BRADFORD Bulls and Keighley Cougars have teamed up, with the clubs' foundations helping to create quite the story at Laisterdyke Leadership Academy.
Their year nine boys team, with the support of Bulls and Cougars, will be taking part in the Yorkshire Plate, an RFL Champion Schools Competition.
And it is a team with quite the unique backstory, with South Asian, Eastern European and African boys all playing a part.
Saima Hussain, head of the Community Cougars Foundation, said: "It's important to try and bring rugby league into secondary schools, because that will help the kids move to community clubs as the next step.
"A lot of South Asian youngsters tend to play cricket, but I want to sell this sport to them as it's a really good one.
"We've got players from all sorts of different backgrounds at Laisterdyke though, Pakistanis, Bengalis, Eastern Europeans, then a boy from Africa, and one of Afro-Caribbean heritage."
Cougars and Bulls want these boys to progress to community clubs like Bradford Dudley Hill, like other ethnic minorities have in previous years.
Explaining why, Hussain said: "It's very important for us at Cougars and Bulls that we provide these children with a doorstep club like Dudley Hill.
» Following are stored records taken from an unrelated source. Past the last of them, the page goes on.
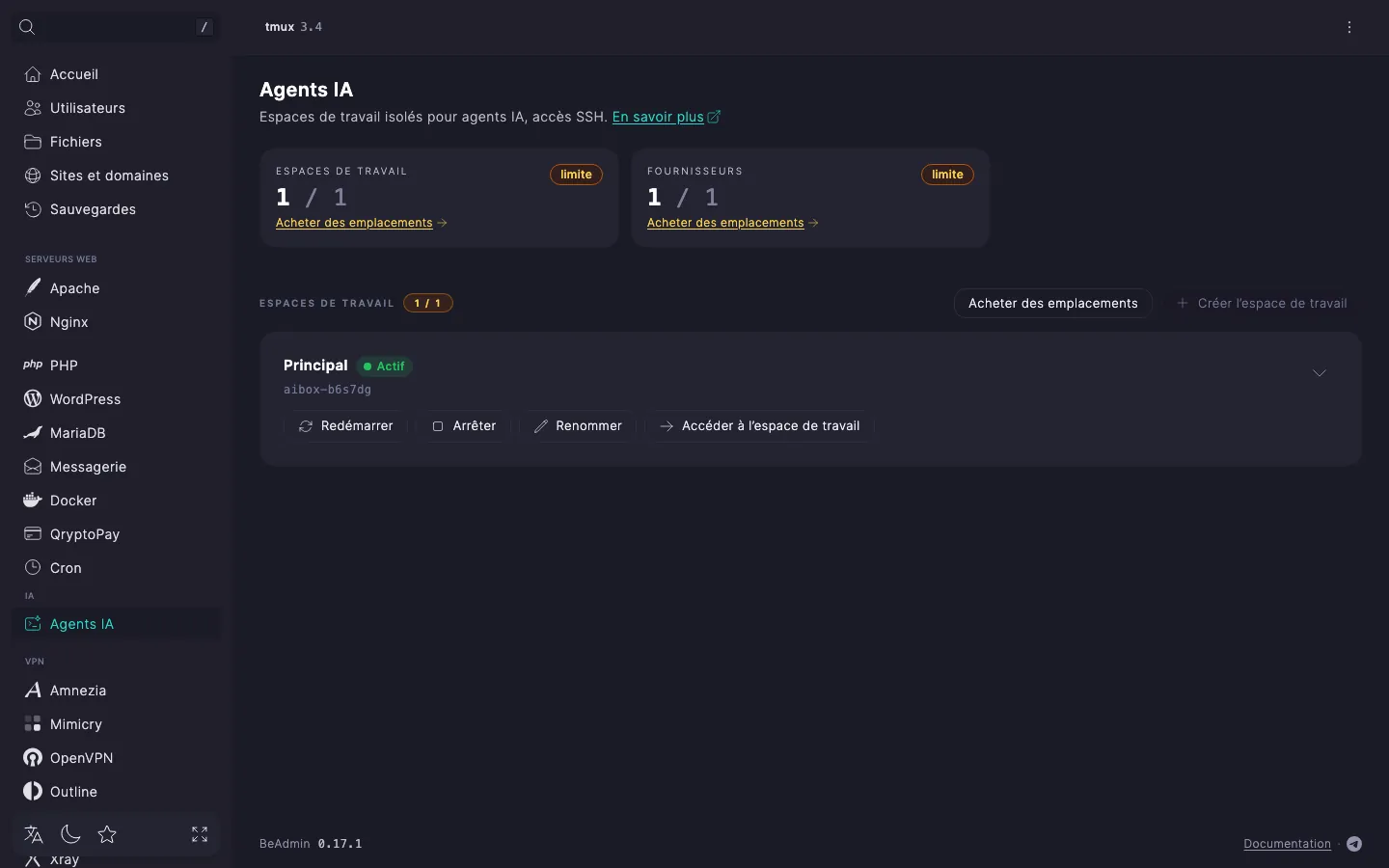Click the star favorites icon
This screenshot has height=868, width=1389.
tap(107, 834)
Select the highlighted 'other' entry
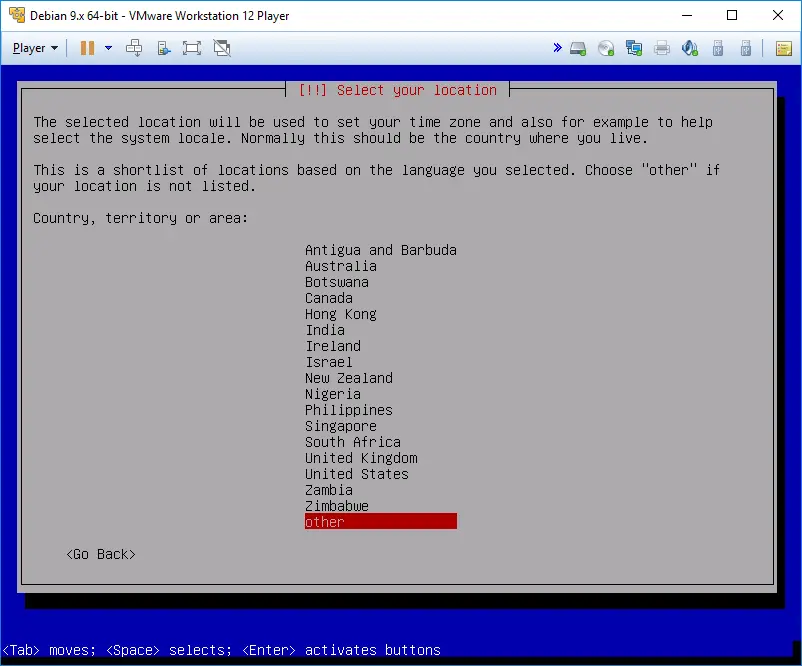 (380, 522)
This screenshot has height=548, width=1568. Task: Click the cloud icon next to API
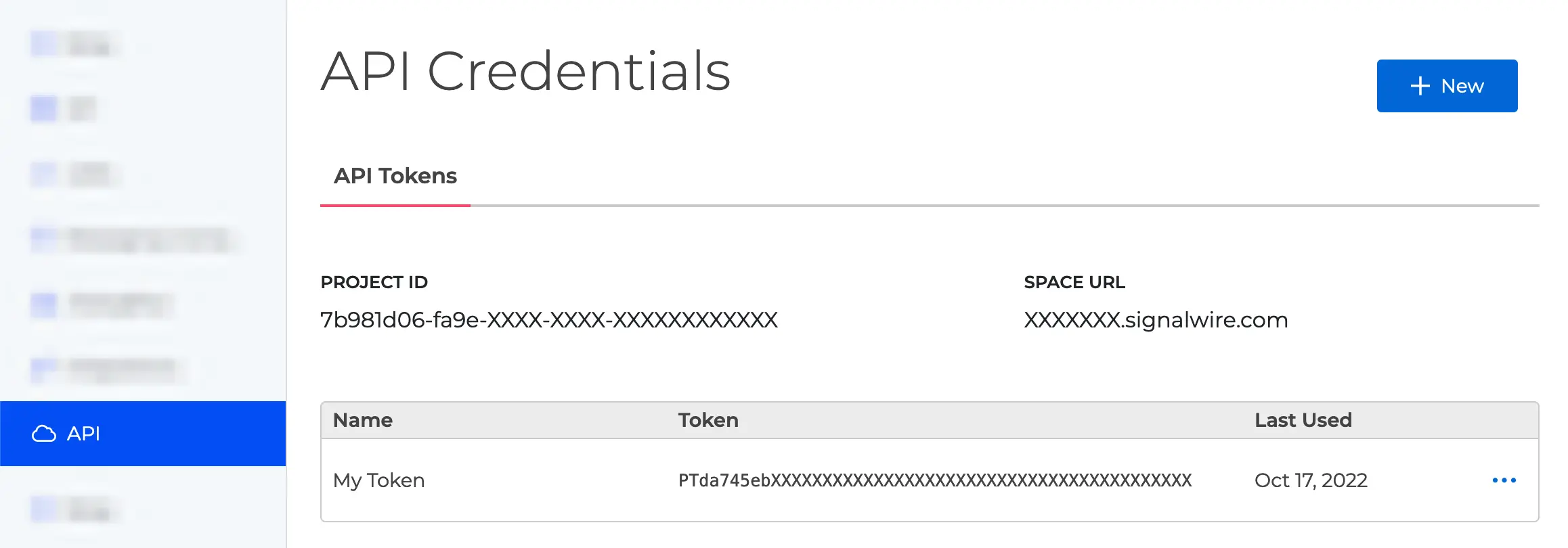click(45, 434)
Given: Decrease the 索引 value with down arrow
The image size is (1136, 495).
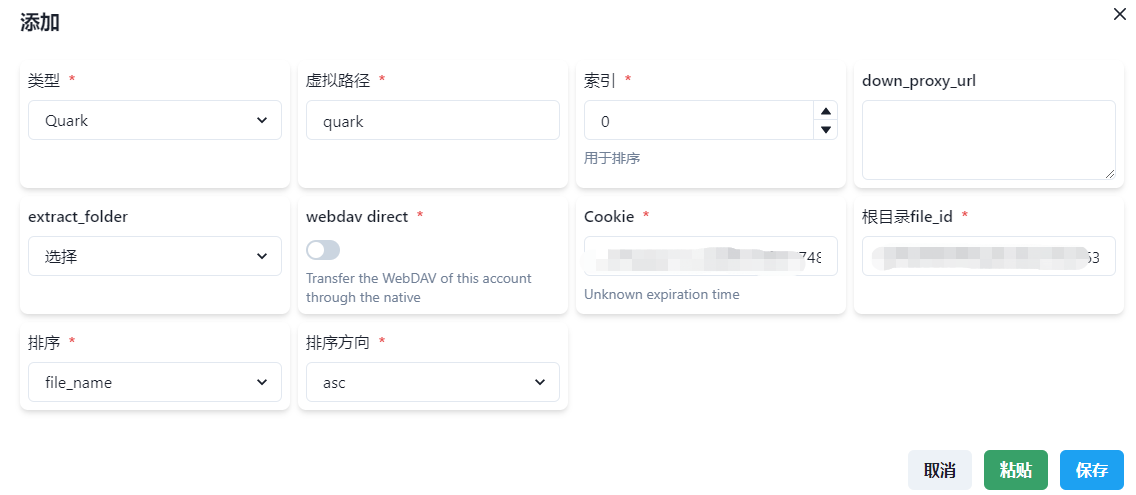Looking at the screenshot, I should pos(826,129).
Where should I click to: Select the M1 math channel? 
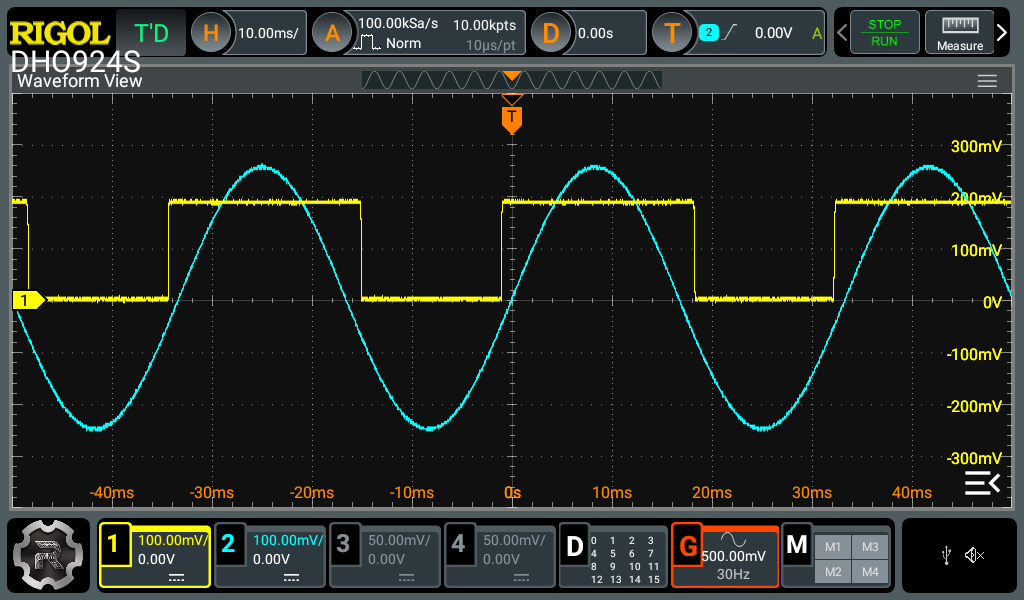point(833,546)
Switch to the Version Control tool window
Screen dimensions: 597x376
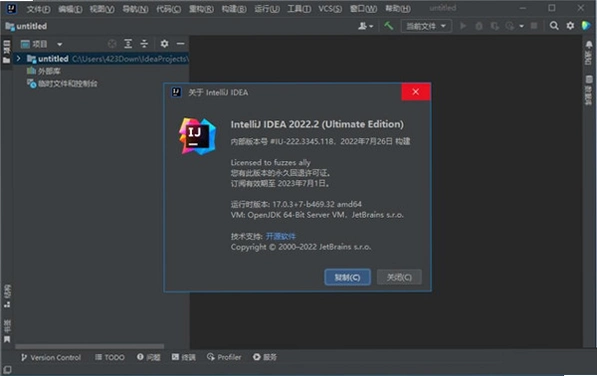[51, 357]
"I'm conscious that some parents might not drive or might not be well off financially, so ideally it's a club that is a walkable distance from Laisterdyke, which Dudley Hill is.
"There needs to be that club there, so the kids can stay in the game once they're not playing in school any more."
In this instance, Hussain does not see Cougars and Bulls as rivals.
She explained: "I just see it as the two of us working together to develop young people, not as a rivalry.
"This partnership is powerful, and I've worked with Leeds Rhinos in the past. Their CEO Gary Hetherington got us tickets to a game at Headingley, which was an environment that really inspired the kids.
"It doesn't matter about traditional rivalries, I'll take any opportunity I can to give these children the best experience possible."
Hussain added: "We've got four schools on our programme, as in addition to Laisterdyke, there's Holy Family, Eden Boys and Carlton Bolling.
"Laisterdyke is probably the strongest at the moment in terms of participation, but it's early days yet.
"The rest are only year sevens, and we wouldn't normally work with year nines like we do at Laisterdyke, as they'd usually be at a club by now, but with the pandemic, they didn't have chance to even play contact rugby league until September, despite being formed in May 2020.
"We've got a full team of exciting players, not just seven or eight, who all want the ball, so it all bodes well."
Discussing Laisterdyke's participation in the Yorkshire Plate, Hussain said: "We got in on a wildcard, as no other schools in Bradford came forward, having been out of action for so long.
"Initially we were going to play in the (tougher) Yorkshire Cup, but when we received our fixtures for that, we'd have been up against schools full of players that were at top community clubs in Castleford and Hull.
"I think we could have been competitive, but the school have understandably decided that this is more our level.
"We're excited to get started in the Plate in February now."
The two foundations could not do this on their own of course, and Hussain said they are particularly thankful to certain staff members at Laisterdyke Leadership Academy.
By that she means the head of PE, Mr. Lee Allington; the principal, Mr. Steve Dixon; year nine head, Mrs. Emma Atkinson; year eight head, Mr. Majid Hussain; Ms. Anna Hainsworth, and the school office staff.
Hussain said that all of them have played a fundamental role in ensuring pupils develop both their educational knowledge as well as the resilience to become successful future leaders of the local community.